SOURCE MATERIAL START
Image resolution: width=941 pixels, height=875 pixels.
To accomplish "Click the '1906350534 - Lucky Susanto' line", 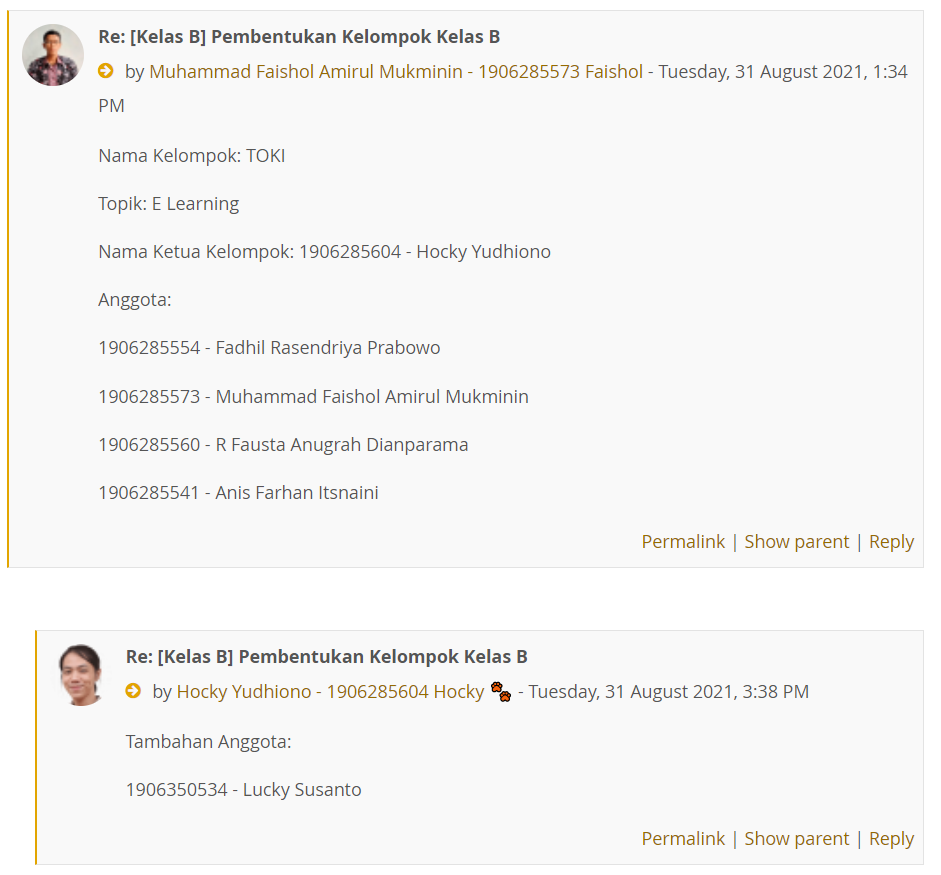I will click(x=243, y=789).
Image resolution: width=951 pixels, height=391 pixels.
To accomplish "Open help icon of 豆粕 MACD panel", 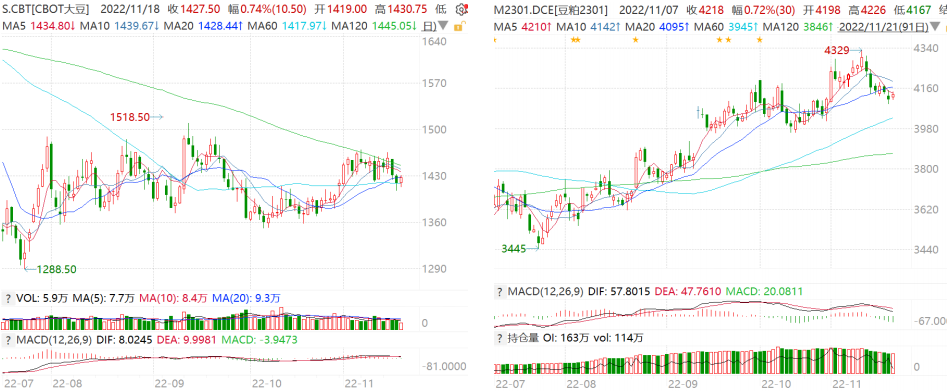I will (x=501, y=292).
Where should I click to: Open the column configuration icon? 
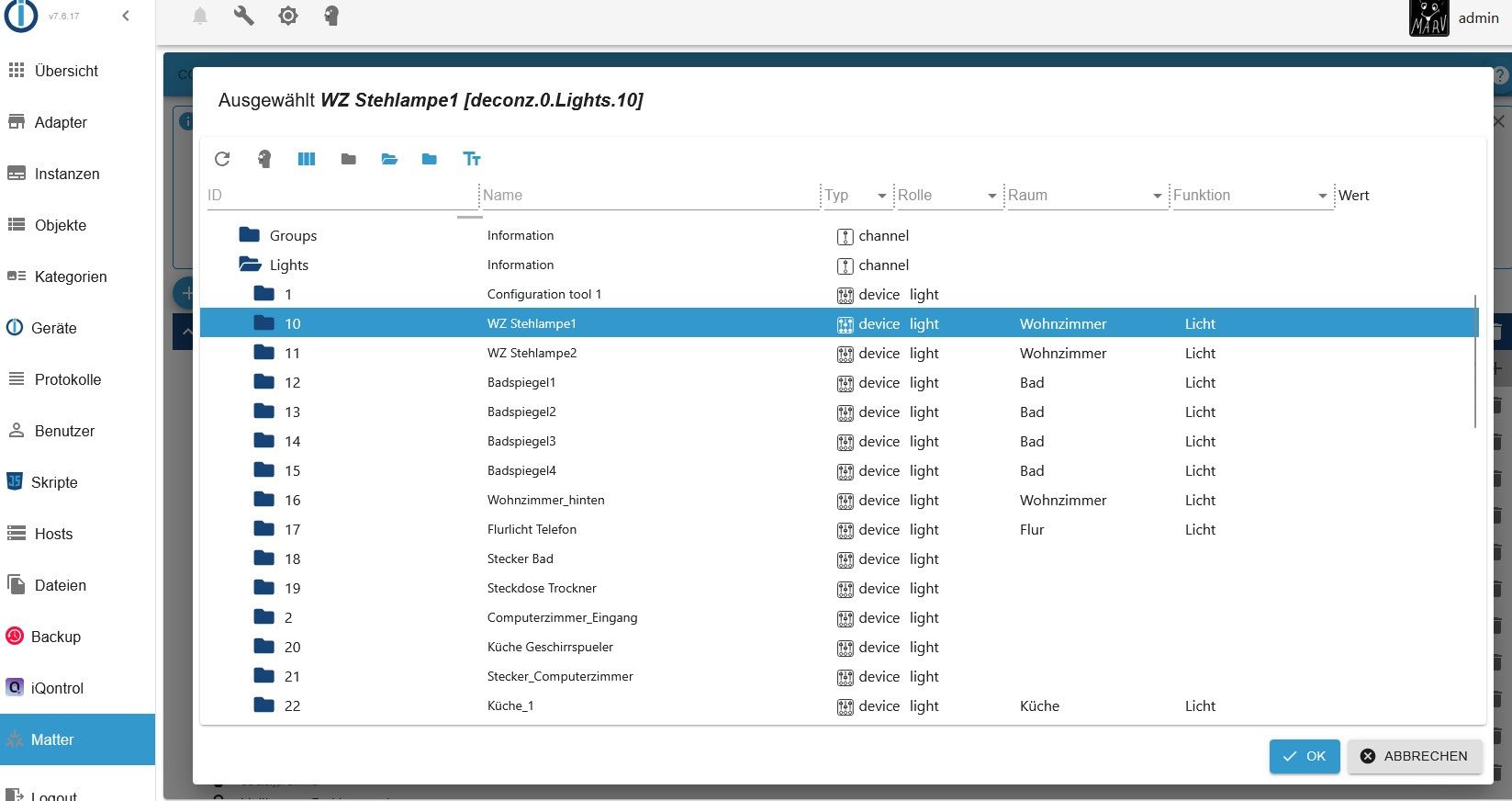point(307,159)
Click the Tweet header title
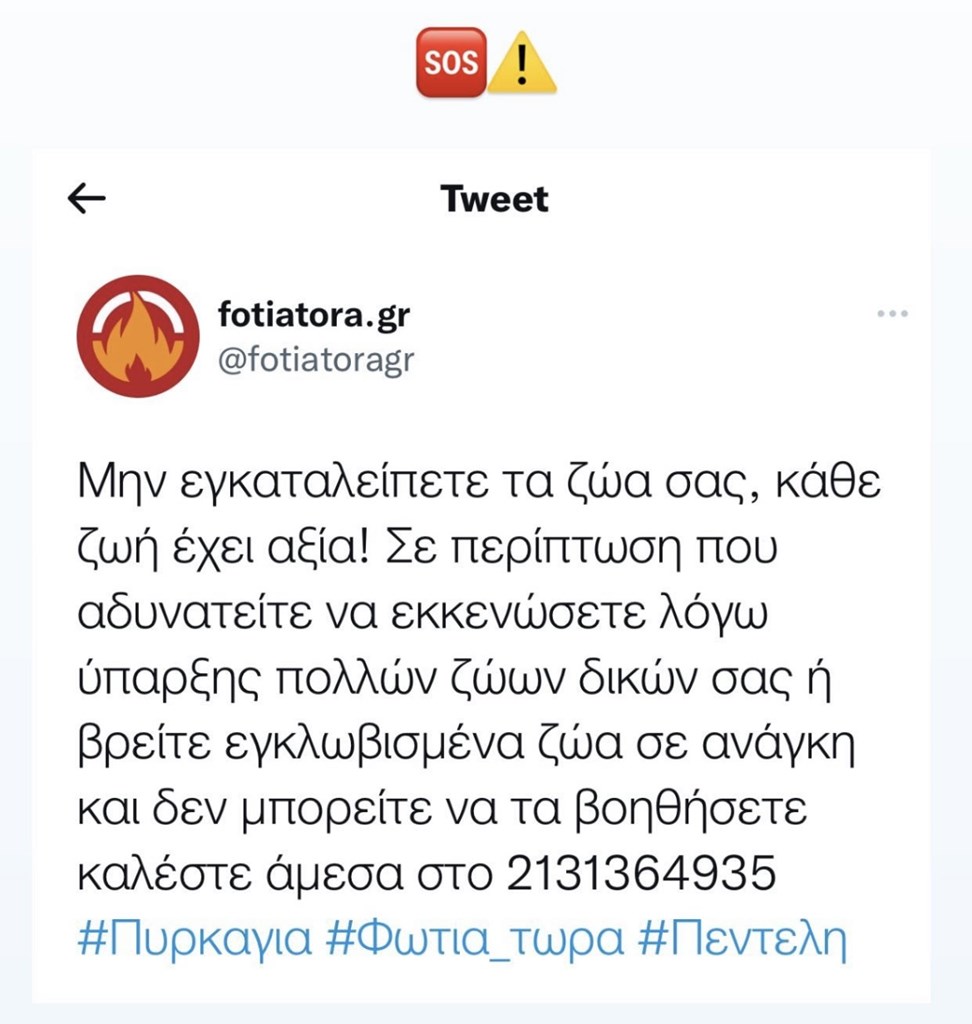The width and height of the screenshot is (972, 1024). tap(494, 199)
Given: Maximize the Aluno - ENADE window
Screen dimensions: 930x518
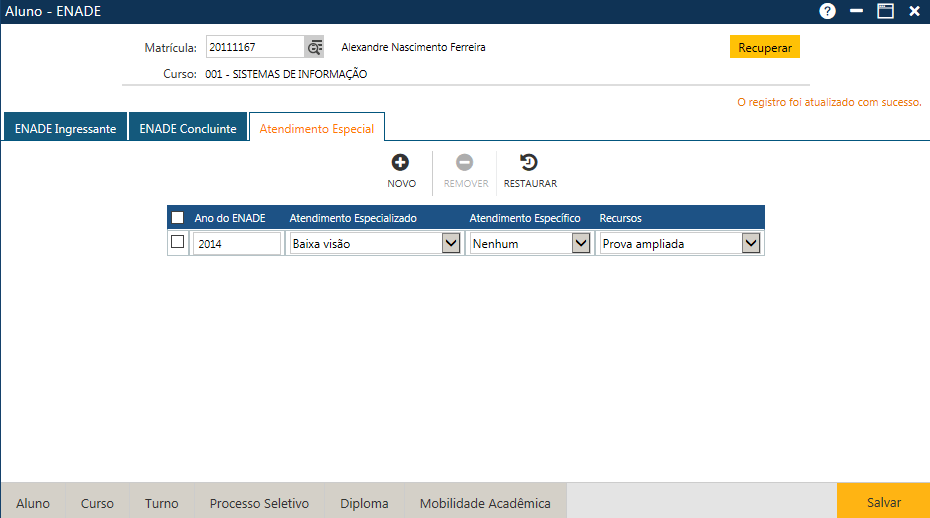Looking at the screenshot, I should tap(885, 11).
SOURCE MATERIAL END
■ DIRECTIONS FOR THIS TASK:
Your task is to list each line of the records with the word "pixels".

■ SOLUTION TO THE PROBLEM:
Image resolution: width=941 pixels, height=875 pixels.
Image resolution: width=951 pixels, height=391 pixels.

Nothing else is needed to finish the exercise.